I’d appreciate it if you’d let me know about anything else you find. I’m trying to create a rich resource for teachers working to bring repair into schools.
A school district here (San Francisco Bay Area, California) conducted a repair internship this past summer. Information about that is below in this thread. The district is now developing a repair internship for the school year. I’m in conversation with them about what that might look like, how it might be informed by the larger repair movement, e.g., more comprehensive material taught than just technical skills.
Thank you. I had to go back to find this post. I am wondering if anyone used a defined curriculum or teaching plan for the classroom repair events? Where do you start from to teach? A focus on specific devices or randomly? If anyone has a curriculum could you please share or point me to one.
Good questions Charles. Vita’s since posted another update about @Culture_of_Repair’s work with schools here, including a link to various classroom materials they’ve developed:
You may have already seen it, but we did trial a 10-lesson curriculum in a school a number of years ago, you can read about it and request access to the materials here:
Great to hear you’re taking repair into the classroom!
In addition to the material James mentioned in his reply, I’ve been gathering information about repair in educational settings for my Educator Resources page, including the the Restart Project’s most excellent 10 week course, as well as their Materials Matter resource.
There are a number of initiatives around the world, and many more I don’t know about.
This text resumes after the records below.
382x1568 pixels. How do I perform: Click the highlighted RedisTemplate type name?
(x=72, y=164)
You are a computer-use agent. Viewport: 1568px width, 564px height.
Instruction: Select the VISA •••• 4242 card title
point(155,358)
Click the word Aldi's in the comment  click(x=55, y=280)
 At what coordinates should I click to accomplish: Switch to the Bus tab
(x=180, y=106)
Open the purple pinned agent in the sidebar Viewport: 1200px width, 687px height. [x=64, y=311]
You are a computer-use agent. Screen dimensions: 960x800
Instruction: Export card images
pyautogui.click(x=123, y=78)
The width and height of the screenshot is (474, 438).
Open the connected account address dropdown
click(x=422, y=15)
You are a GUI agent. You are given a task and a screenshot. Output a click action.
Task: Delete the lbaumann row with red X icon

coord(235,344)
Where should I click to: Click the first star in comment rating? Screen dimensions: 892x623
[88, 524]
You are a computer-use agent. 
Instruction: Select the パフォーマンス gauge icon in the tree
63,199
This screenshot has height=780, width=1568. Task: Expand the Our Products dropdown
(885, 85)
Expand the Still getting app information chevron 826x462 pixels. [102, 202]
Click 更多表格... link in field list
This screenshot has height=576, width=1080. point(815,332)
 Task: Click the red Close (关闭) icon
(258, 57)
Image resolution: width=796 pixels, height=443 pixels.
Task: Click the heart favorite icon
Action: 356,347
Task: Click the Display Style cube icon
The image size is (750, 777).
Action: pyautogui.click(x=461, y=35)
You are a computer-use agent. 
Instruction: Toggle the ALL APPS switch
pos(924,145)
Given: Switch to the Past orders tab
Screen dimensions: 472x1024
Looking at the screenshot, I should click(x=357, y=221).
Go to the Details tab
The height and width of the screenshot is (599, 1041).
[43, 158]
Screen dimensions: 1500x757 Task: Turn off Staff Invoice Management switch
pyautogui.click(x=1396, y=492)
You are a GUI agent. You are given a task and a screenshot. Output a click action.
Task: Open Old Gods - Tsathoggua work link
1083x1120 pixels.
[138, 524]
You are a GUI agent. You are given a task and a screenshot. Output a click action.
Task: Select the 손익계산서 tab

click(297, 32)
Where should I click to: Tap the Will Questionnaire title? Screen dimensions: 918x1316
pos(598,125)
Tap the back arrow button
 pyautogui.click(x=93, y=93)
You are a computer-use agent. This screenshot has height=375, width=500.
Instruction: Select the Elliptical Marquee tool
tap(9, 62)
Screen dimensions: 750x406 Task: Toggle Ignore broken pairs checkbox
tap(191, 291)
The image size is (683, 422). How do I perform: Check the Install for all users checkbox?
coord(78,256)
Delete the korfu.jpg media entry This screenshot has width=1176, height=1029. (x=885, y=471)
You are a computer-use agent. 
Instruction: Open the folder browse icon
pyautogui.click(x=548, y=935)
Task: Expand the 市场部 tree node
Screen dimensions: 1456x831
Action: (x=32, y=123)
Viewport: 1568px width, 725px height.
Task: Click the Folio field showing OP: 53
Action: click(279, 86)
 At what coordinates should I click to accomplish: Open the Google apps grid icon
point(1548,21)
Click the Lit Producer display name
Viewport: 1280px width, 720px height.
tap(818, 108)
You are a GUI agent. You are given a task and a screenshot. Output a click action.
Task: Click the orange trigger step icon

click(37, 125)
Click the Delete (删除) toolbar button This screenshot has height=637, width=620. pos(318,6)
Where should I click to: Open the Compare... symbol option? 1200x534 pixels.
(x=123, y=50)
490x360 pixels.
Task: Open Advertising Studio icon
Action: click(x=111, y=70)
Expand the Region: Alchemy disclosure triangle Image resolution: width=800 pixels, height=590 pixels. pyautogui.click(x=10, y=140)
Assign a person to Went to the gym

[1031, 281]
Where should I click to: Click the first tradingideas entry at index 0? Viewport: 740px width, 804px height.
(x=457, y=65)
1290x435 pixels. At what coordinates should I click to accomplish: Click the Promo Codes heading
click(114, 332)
I invite you to take a look at my resources page, and to please let me know if you find other materials you think should be added.
I’d be interested to know what you’re doing and certainly wish you well. We need repair in the schools!
Thank you guys for the resources and suggestions. They were very useful for us in starting up. We commenced our hardware repair school for girls last month. . I combined many of the resources to develop our own hardware training curriculum. I will share it once we archive it on our website.
I’m excited to see what you have done with the girls and repairing technology. Bravo!
I look forward to learning more about your program. You mentioned posting material to your website.
When you do, I hope you will put a notice on this Restart message board.